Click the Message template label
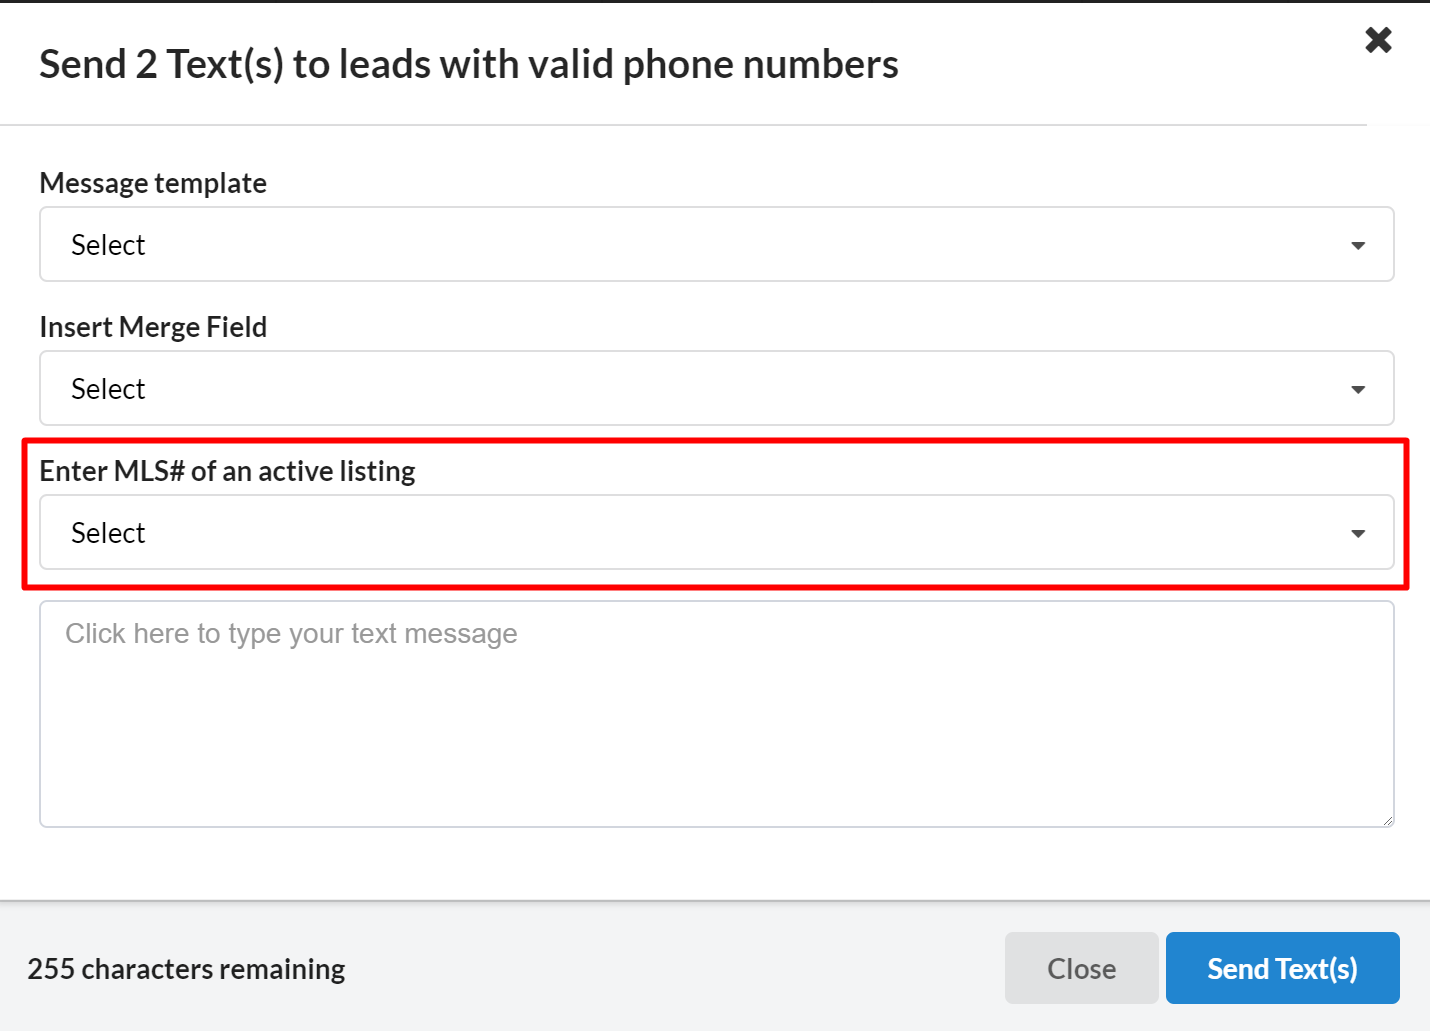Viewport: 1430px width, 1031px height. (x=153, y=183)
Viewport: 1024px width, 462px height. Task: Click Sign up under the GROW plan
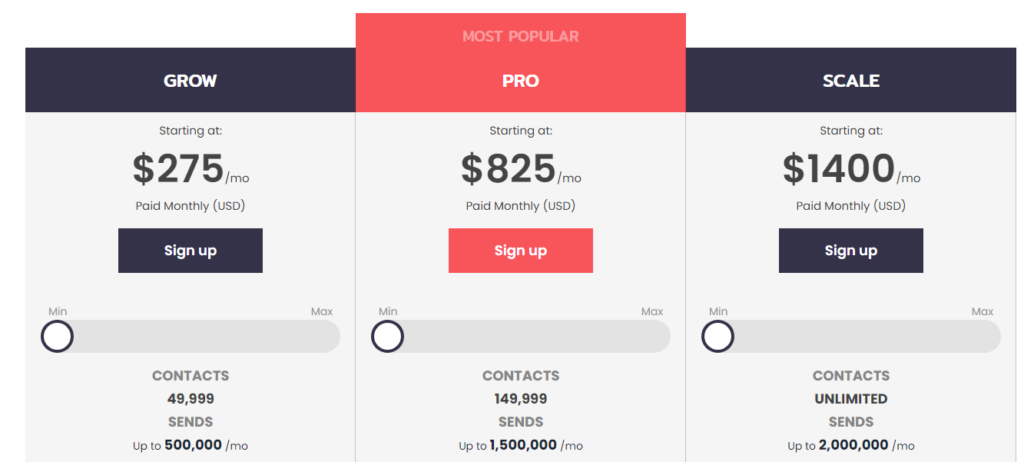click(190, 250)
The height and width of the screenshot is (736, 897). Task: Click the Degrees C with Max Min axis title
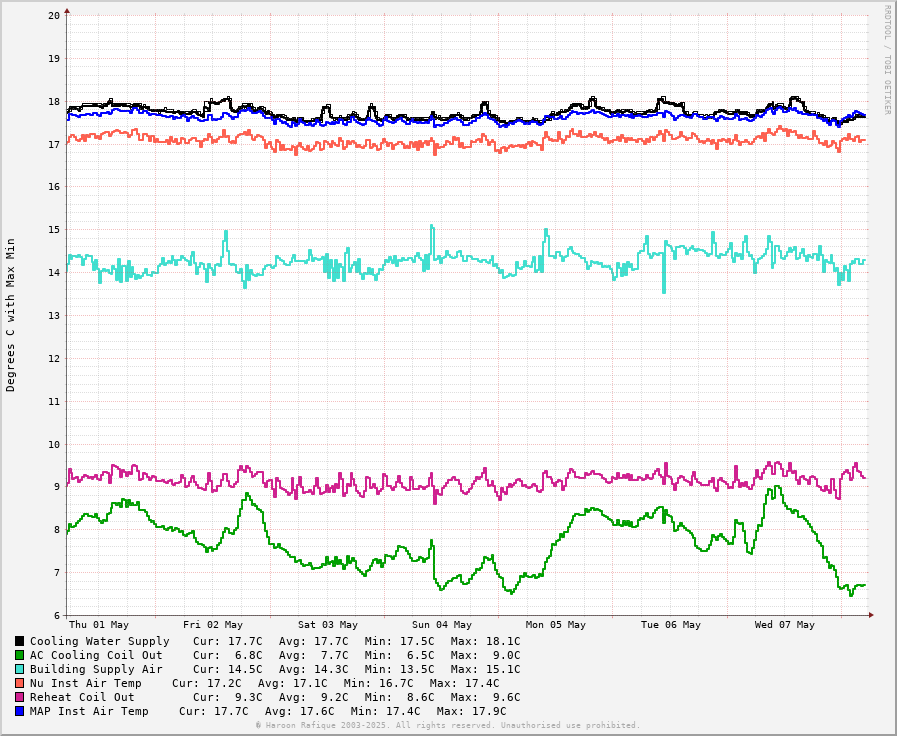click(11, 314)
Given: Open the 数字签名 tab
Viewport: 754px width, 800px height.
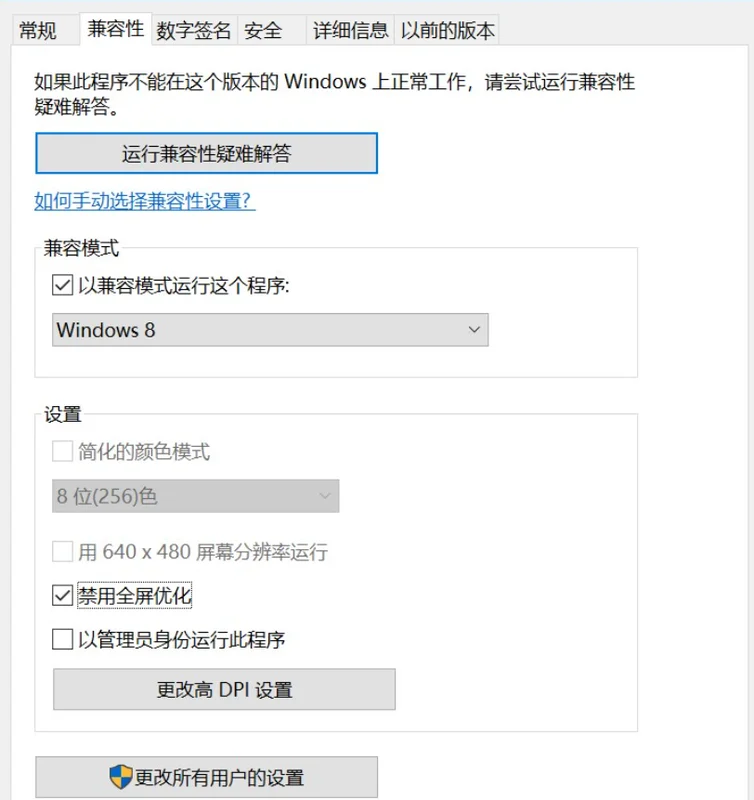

> [Problem description]: Give all the records again, exactly, without images.

> [Solution]:
Click the Message template label
Viewport: 1430px width, 1031px height. (x=153, y=183)
Viewport: 1024px width, 462px height. Task: Click Sign up under the GROW plan
click(190, 250)
The height and width of the screenshot is (736, 897). Task: Click the Degrees C with Max Min axis title
click(11, 314)
Given: Open the 数字签名 tab
Viewport: 754px width, 800px height.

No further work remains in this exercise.